→ **Document text**
>>>

Summer Heat and Prairie-boy Dragonflies
Written by Issa Breibish » Saturday, July 14th, 2012
There’s something about the first day. Perhaps it’s the inevitable poor sleep the night before, perhaps it’s the nerves. In “Long Way Round” Charlie Boorman drops his bike twice before leaving London. When we rode out of NYC in 2010 our friend cuddled up with a deer on Skyline Drive (everyone was fine). On our way to our wedding in 2011 the first day was completely uneventful much to our relief.
I was counting ourselves lucky and hoping for more uneventful first days. After the marathon of visits, living with family and last-minute bike prep, Nita and I were looking forward to open roads and couple of great nights camping in the prairies – specifically Dinosaur Provincial Park. We find it takes us a while to settle into a rhythm – the bags are never packed quite right and our minds need to adjust to “just being.” Especially after all the planning.
Still, three turns out of the Le’s home and Nita comes on over the headset. “There’s a strange clanging.” Now, I’m no mechanic, but clanging is rarely good. After pulling over and fiddling Nita’s believes the new GoPro mount is hitting a panel. I think perhaps we both just wanted to believe it, so we continued on.

<<<

→ **Supplied material**
>>>

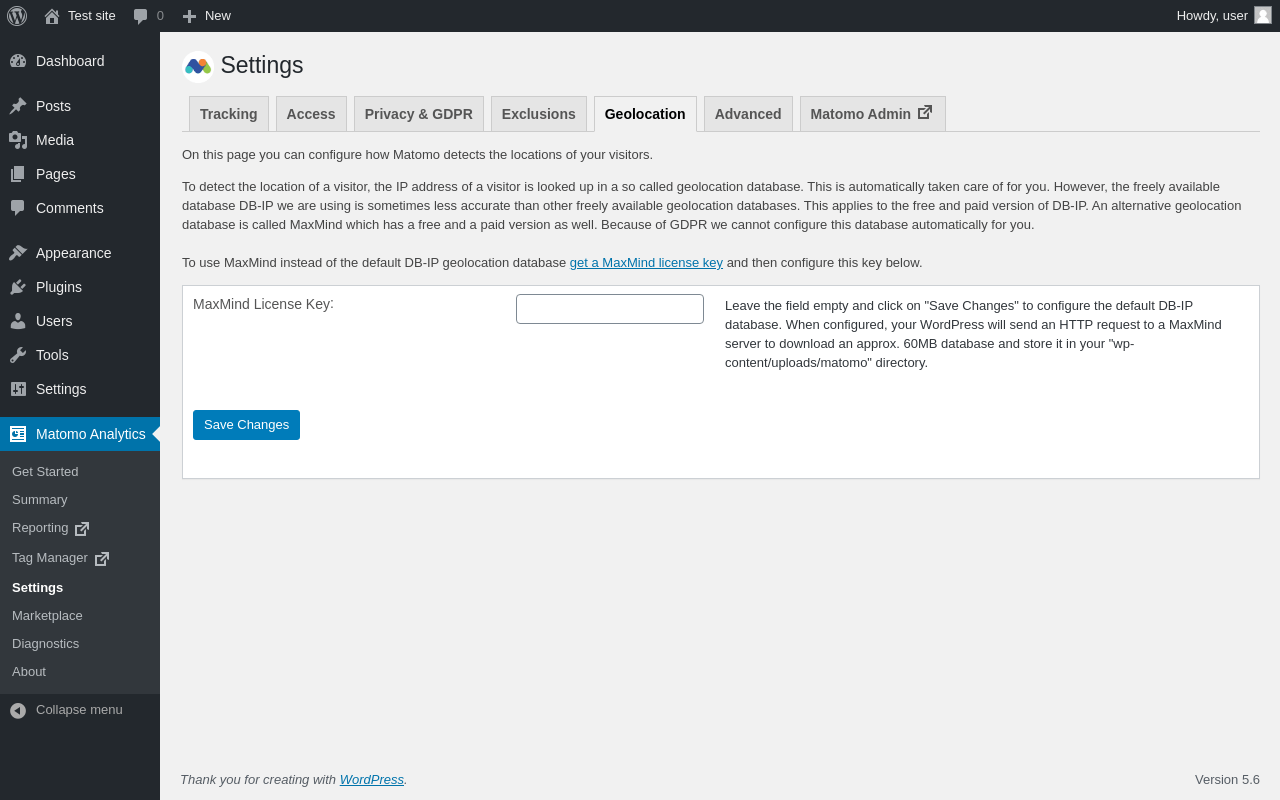Click the Appearance paintbrush icon
1280x800 pixels.
[18, 253]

<<<

→ **Directives**
**a.** In the prairie road-trip post, which park were Nita and the writer hoping to camp in?
**b.** Extend the prairie road-trip post past its last sentence.

→ **Response list**
**a.** Dinosaur Provincial Park.

**b.**
The sun is getting higher in the sky and the temperature is getting well into the 30°C’s when Nita comes on again. “The clanging is happening again but only when I use the clutch.” Thinking the pull on the aftermarket clutch-lever is too short I ask her to move it out further and she does. It seems to make a difference to the noise and the performance of the bike – it seems less sluggish.
The prairies are rolling by and we’re beginning to settle into the ride. The smells of the canola fields are filling our helmets and the bright yellow is set beautifully against the stark blue sky. This is exactly what we’re hoping for. A beautiful prairie day.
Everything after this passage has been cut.